▶ **WHAT YOU NEED TO DO**
The exercise calls for the lines from the one containing "la politique de" to the end of the data below to be output exactly, pictures excluded.

**********

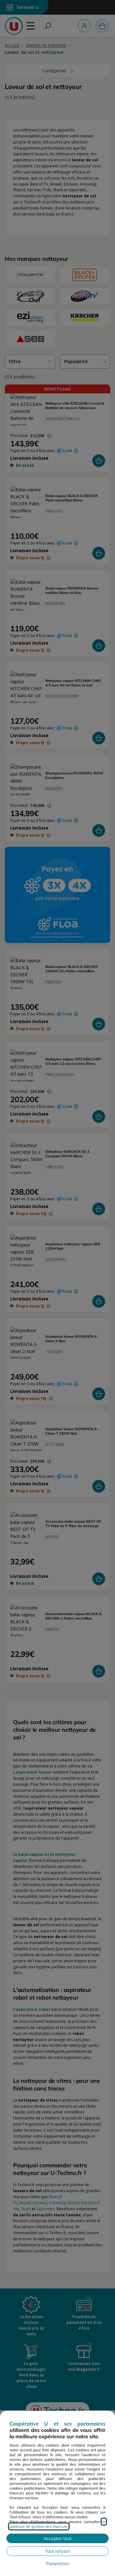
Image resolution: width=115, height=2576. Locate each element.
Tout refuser (57, 2551)
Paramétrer (57, 2563)
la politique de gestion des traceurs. (57, 2524)
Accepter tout (57, 2538)
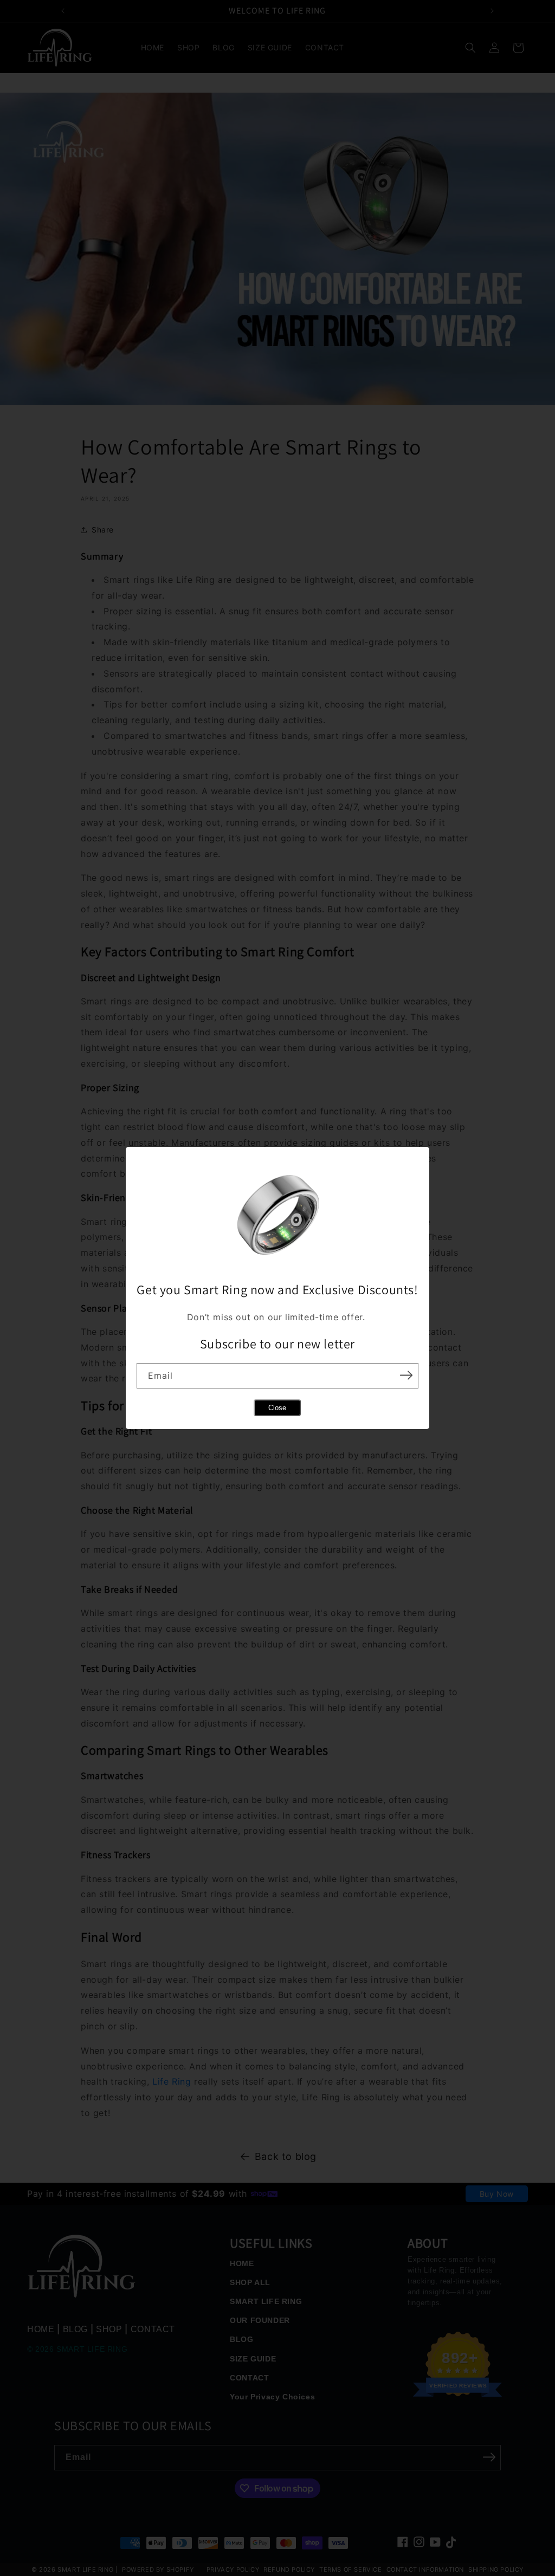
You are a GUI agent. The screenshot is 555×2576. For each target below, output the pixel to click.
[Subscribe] (406, 1375)
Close (277, 1408)
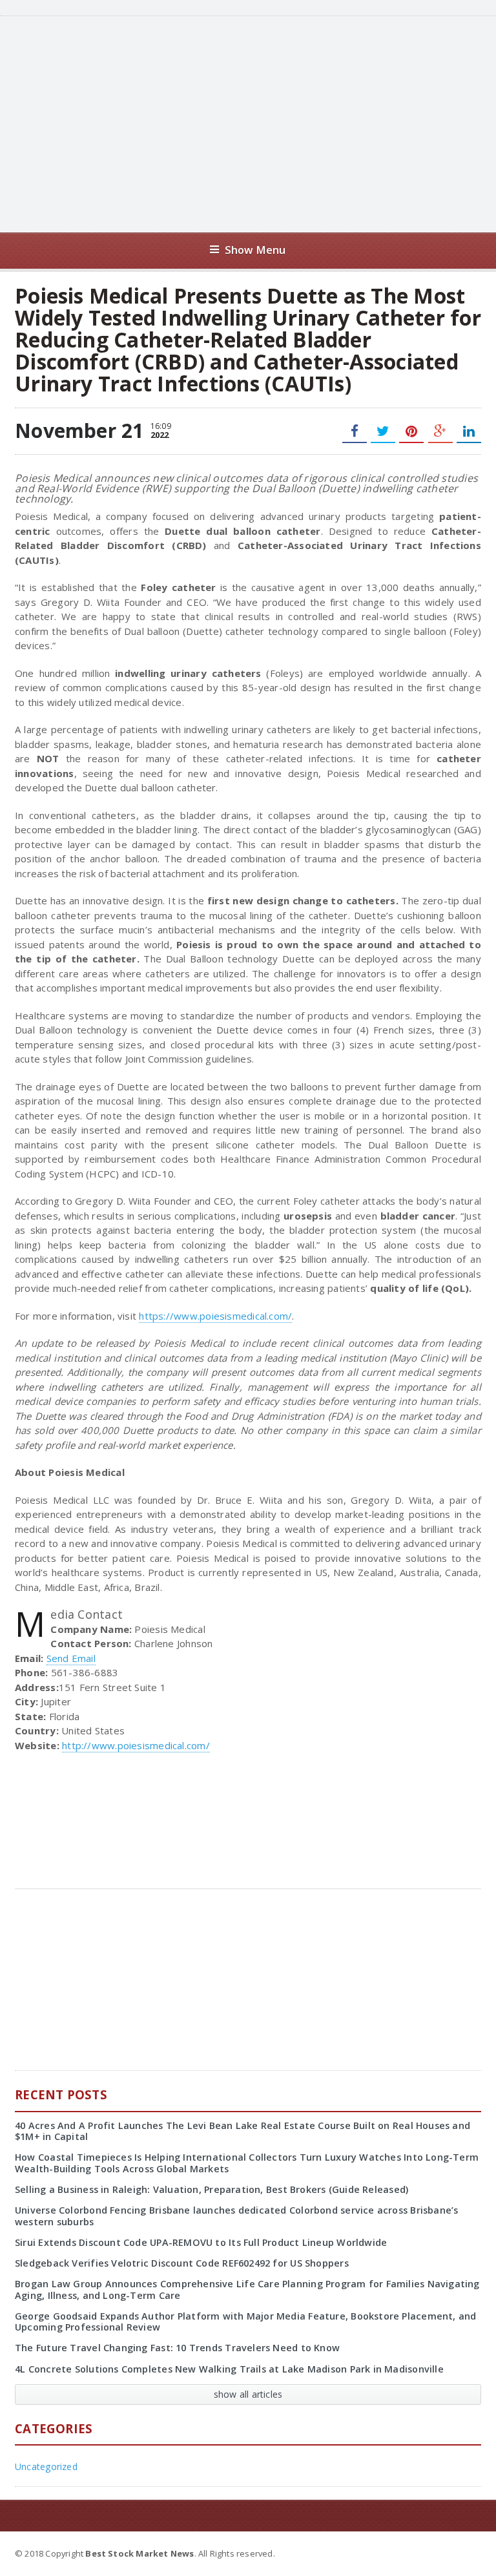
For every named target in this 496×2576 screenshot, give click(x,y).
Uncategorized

**********

▶ **SOLUTION**
la politique de gestion des traceurs. (57, 2524)
Accepter tout (57, 2538)
You are a GUI agent. The screenshot is 555×2576. For each target below, output the pixel to click.
[Subscribe] (406, 1375)
Close (277, 1408)
For every named target in this 496×2576 screenshot, give click(x,y).
Uncategorized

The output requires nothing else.